*** DATA PROVIDED ***

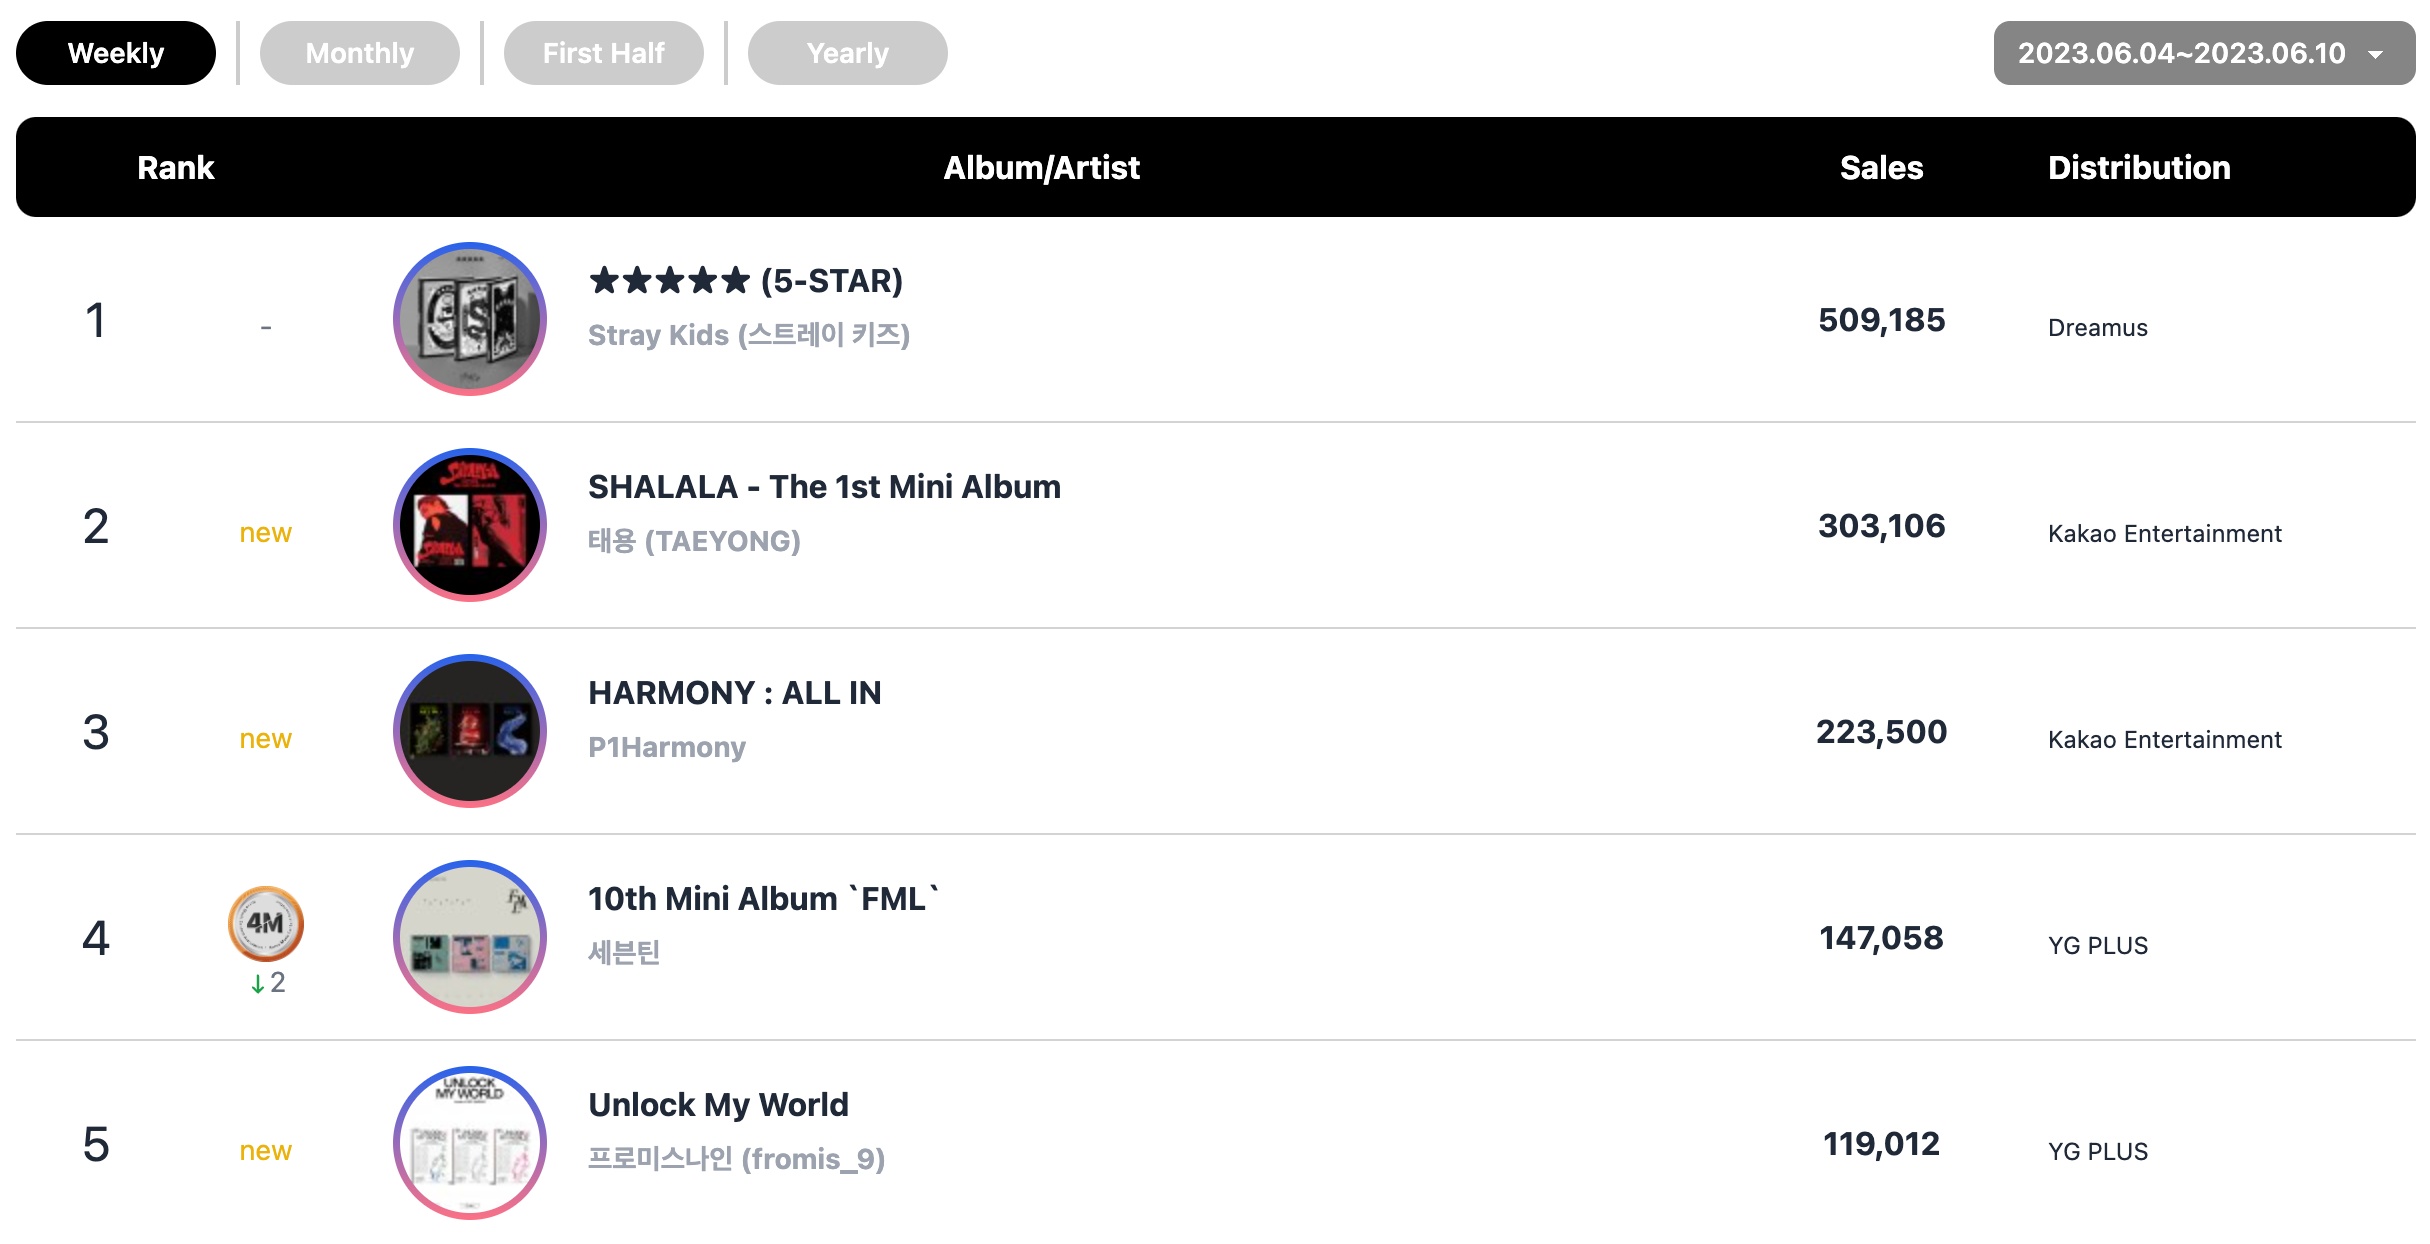Click the 4M sales badge icon
Viewport: 2430px width, 1244px height.
click(265, 923)
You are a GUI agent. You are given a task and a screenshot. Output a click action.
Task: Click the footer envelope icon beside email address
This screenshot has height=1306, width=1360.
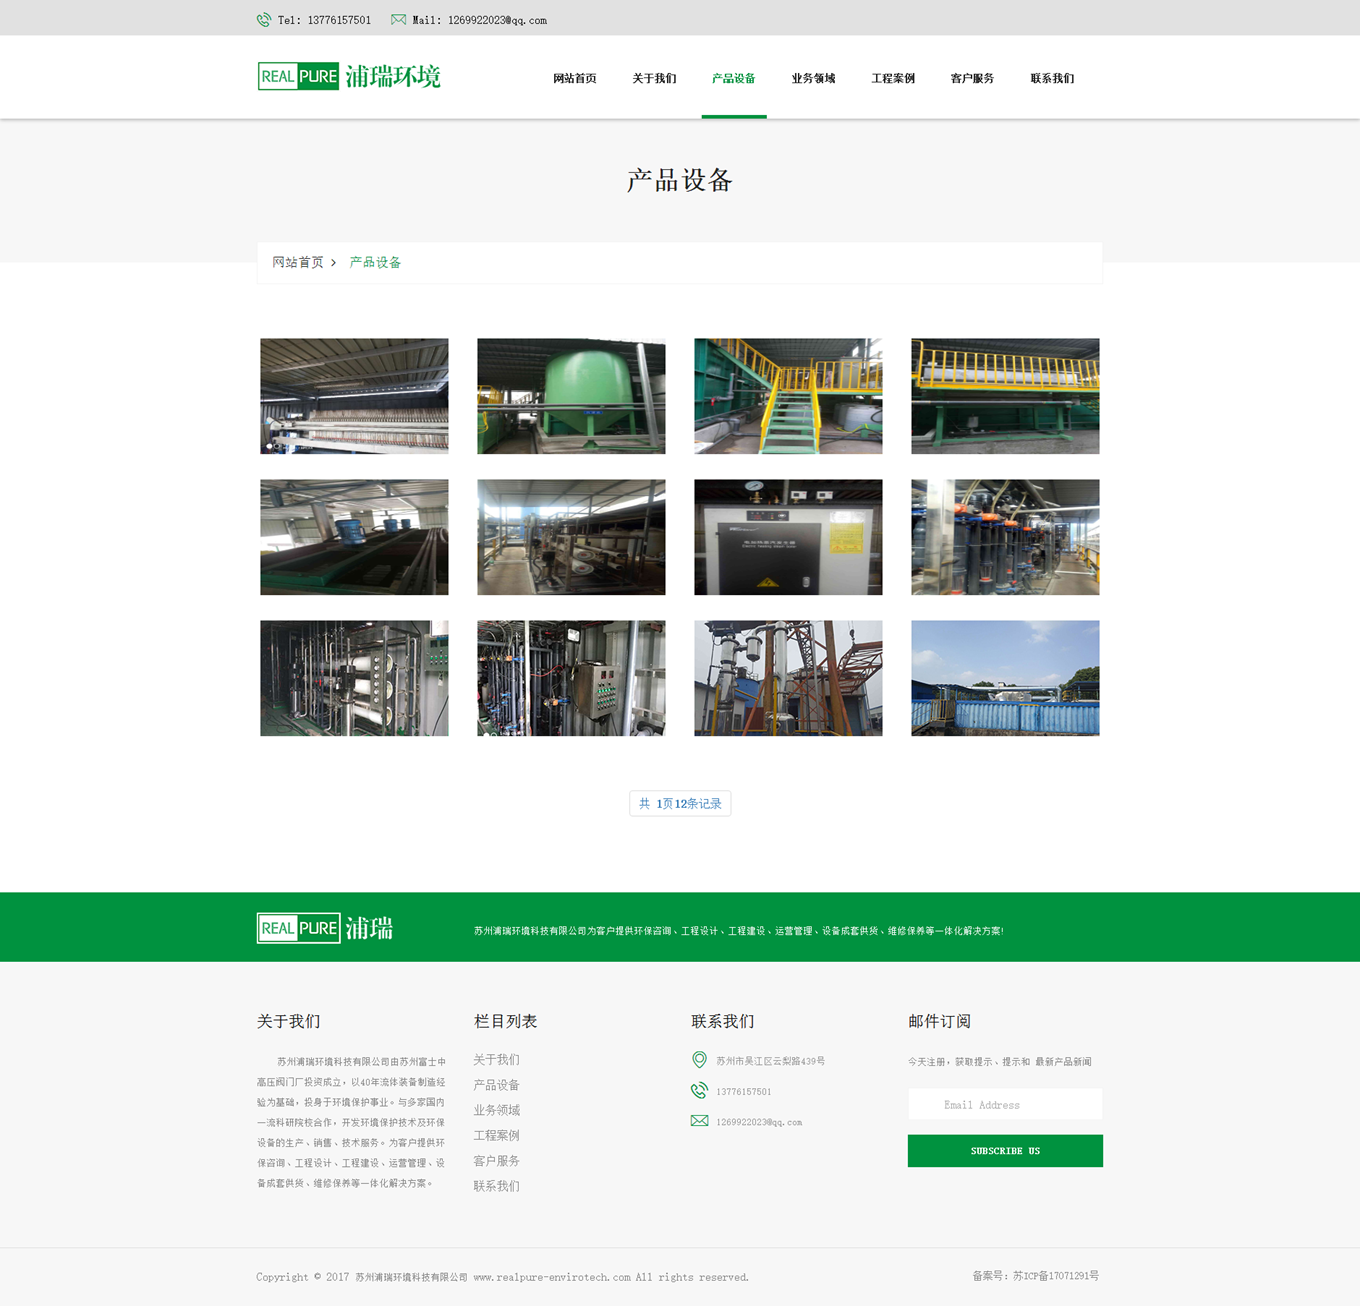point(699,1121)
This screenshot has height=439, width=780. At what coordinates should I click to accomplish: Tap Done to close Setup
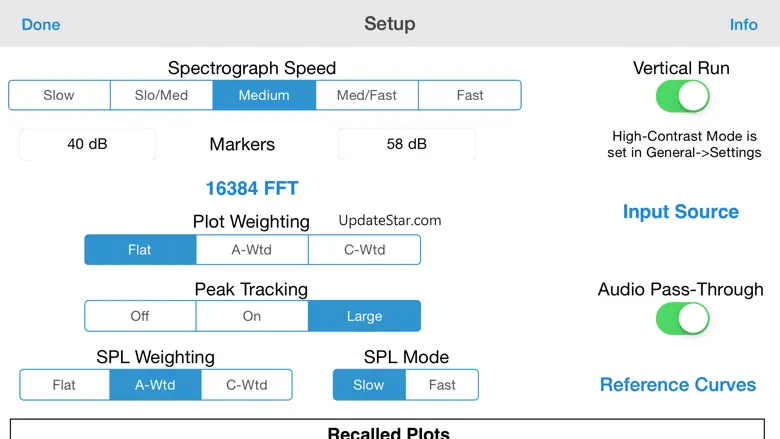[x=41, y=24]
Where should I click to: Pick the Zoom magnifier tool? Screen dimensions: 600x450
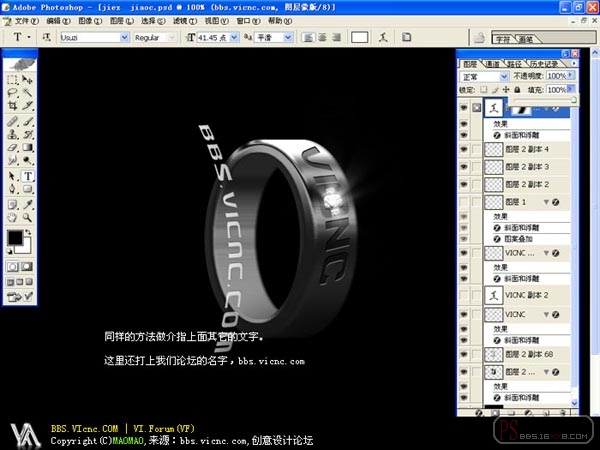click(27, 217)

***

WHAT YOU NEED TO DO -
What is needed is a word-for-word copy of the lines from the one containing "You are a GUI" through the final line of the records above, both included, with the pictures left out.

TASK SOLUTION -
You are a GUI agent. You are given a task and a screenshot. Output a click action.
Task: Click the footer envelope icon beside email address
This screenshot has height=1306, width=1360.
point(699,1121)
This screenshot has height=439, width=780. At what coordinates should I click to accomplish: Tap Done to close Setup
[x=41, y=24]
Where should I click to: Pick the Zoom magnifier tool? Screen dimensions: 600x450
click(27, 217)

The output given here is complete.